The TOPSIS technique states that the finest option is the one that is most distant from the worst solution and most near the greatest respond. When contrasting the TOPSIS method with the VIKOR methodology, Opricovic and Tzeng (2004) said that it is not always the case that the alternative that is most similar to the greatest solution is also the option that is most dissimilar to the worst solution. Ye (2010) only considered the connections between alternative natives and the ideal alternative. Being close to the best answer could be helpful in certain circumstances, but not always since it could cause you to lose track of crucial facts. Because of this, Ye (2010) technique’s suggested output is not especially reliable. In light of the weighted intuitionistic fuzzy inaccuracy measure, Verma and Sharma (2014) devised a method to tackle MCDM problems in an environment where there is uncertainty. To address MCDM difficulties, Singh et al. (2020) suggested using three alternative KM. Farhadinia (2020) provided a method for resolving the MCDM issue by applying four different approaches. He also employs the methods put out by Nguyen (2015) and Guo (2015) to address the similar MCDM problem.
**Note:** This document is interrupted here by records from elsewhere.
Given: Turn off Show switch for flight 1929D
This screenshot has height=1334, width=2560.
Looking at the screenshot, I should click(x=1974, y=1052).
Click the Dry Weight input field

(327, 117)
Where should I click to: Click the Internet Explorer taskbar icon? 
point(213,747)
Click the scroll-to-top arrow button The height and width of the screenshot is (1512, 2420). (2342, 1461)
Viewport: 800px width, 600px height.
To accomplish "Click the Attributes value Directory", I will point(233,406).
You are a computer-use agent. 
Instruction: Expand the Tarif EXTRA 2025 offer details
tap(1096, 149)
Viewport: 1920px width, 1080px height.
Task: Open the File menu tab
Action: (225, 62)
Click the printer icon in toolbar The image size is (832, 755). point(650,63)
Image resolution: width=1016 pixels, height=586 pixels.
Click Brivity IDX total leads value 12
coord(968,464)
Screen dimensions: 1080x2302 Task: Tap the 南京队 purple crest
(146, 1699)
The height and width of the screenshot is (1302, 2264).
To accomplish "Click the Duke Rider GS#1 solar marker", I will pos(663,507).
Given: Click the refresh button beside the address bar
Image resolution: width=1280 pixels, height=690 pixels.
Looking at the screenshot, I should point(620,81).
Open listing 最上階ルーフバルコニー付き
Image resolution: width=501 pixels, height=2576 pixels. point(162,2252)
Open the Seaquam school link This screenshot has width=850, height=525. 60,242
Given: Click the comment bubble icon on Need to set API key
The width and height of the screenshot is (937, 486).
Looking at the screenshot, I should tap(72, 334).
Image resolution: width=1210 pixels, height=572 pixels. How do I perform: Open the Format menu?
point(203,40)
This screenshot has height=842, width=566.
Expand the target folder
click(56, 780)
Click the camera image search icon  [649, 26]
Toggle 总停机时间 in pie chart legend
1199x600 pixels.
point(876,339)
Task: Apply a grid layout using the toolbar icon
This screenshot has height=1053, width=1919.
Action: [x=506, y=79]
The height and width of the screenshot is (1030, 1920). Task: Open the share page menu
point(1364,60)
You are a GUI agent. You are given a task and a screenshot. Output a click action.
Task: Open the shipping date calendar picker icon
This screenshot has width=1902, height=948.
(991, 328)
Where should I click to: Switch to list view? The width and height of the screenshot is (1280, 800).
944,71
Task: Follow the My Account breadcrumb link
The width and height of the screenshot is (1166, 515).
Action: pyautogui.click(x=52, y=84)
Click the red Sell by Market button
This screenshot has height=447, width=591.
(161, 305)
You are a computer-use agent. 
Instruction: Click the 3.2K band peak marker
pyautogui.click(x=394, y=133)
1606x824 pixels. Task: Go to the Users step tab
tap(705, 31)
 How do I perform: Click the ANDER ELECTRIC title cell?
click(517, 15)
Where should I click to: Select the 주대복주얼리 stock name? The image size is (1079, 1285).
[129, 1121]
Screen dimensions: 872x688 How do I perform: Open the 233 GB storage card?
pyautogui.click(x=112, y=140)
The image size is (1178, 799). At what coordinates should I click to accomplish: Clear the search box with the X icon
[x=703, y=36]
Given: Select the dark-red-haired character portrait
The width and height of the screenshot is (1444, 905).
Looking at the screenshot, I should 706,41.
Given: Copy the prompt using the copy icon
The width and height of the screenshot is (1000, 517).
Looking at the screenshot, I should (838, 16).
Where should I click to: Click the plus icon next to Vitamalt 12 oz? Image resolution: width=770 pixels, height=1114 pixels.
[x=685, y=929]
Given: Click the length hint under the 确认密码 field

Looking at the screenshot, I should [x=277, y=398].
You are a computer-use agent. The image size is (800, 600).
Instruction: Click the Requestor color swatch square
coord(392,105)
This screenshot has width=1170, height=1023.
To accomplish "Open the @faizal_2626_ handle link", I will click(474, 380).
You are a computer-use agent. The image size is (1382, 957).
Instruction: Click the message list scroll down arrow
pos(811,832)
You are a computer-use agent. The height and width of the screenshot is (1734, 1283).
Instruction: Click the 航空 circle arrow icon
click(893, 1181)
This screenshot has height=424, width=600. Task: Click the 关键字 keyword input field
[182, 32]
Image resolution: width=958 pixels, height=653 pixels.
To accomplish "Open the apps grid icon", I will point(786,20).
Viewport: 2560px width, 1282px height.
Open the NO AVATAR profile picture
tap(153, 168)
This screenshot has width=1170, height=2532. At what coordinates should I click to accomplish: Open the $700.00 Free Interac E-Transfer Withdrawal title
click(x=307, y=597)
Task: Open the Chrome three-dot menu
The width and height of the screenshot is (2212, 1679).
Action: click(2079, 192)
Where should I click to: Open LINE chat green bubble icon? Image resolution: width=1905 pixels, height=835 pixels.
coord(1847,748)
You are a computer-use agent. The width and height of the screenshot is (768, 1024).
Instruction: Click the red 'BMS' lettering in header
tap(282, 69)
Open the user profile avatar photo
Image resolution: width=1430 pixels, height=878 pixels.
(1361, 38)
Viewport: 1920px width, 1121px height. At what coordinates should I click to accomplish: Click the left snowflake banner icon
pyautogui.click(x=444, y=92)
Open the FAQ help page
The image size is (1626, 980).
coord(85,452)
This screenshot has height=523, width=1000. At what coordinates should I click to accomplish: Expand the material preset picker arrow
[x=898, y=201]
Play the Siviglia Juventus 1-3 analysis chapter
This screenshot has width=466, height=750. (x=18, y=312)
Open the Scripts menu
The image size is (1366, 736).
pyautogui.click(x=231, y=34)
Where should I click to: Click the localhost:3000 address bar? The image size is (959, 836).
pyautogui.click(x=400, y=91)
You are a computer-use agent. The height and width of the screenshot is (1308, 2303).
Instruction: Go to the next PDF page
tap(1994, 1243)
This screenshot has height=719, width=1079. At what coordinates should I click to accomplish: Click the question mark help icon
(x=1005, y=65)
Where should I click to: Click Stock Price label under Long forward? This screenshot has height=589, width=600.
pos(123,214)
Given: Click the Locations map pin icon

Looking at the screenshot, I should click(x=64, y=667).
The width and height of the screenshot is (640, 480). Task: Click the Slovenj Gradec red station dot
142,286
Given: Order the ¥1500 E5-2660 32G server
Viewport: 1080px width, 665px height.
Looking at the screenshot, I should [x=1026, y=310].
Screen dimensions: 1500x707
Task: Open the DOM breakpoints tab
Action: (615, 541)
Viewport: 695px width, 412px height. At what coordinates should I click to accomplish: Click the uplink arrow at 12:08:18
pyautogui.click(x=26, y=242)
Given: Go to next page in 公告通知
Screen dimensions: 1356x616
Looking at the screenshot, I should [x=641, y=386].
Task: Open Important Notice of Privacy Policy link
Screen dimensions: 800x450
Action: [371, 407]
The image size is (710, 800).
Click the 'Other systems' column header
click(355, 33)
The issue that is being presented offers six potential solutions, with the \(U_2\) option being the optimum solution according to all provided methodologies, as stated by Table 12. As a consequence, the proposed approach’s output may be trusted.

6 Conclusion

This work proposes and tests the validity of an AIF-exponential knowledge measure. The AIF-exponential knowledge measure proposed is demonstrated in this paper to be an effective method for addressing problems with organised linguistic variables, figuring out desired weights and ambiguity for two different AIF-sets. A comparison with many well-known AIF-information and knowledge measures is made to illustrate the efficacy of the recommended AIF-exponential knowledge measure. To assess the effectiveness of the suggested AIF-exponential knowledge measure, a trio of instances are given in the current paper. In an intuitionistic fuzzy environment, four new measures—accuracy measure, information measure, similarity measure, and dissimilarity measure—are also presented and verified. To find patterns, we employ the suggested AIF-exponential accuracy measures. Additionally, a pattern identification example is provided to illustrate how different measures stack up against the suggested accuracy measure. A modified VIKOR technique based on knowledge measures and similarity measures is offered to address MCDM difficulties, and it is discussed that the findings were rather positive. Its effectiveness is demonstrated with a numerical example and comparison. The suggested method shows tremendous potential because it can identify an alternative that nearly entirely meets all of the conditions. It also offers experts guidance on what aspects make a specific alternative less effective. Furthermore, the suggested methods make it clear why certain options are better than others from the viewpoint of decision-making. No more tedious calculations are needed in the proposed approach. The proposed approach is used to find the most preferable adsorbent for removing Cr(VI) from wastewater. The suggested method may be evaluated and applied for a variety of intuitionistic fuzzy circumstances and does not call for more difficult computations. Hesitant Fuzzy set; Interval-valued Intuitionistic Fuzzy set; Picture Fuzzy set; and Neutrosophic Fuzzy set are all covered by the proposed measure’s extension. The knowledge, accuracy, and similarity that are indicated can be used in a variety of contexts, such as feature identification, speech recognition, and picture thresholding.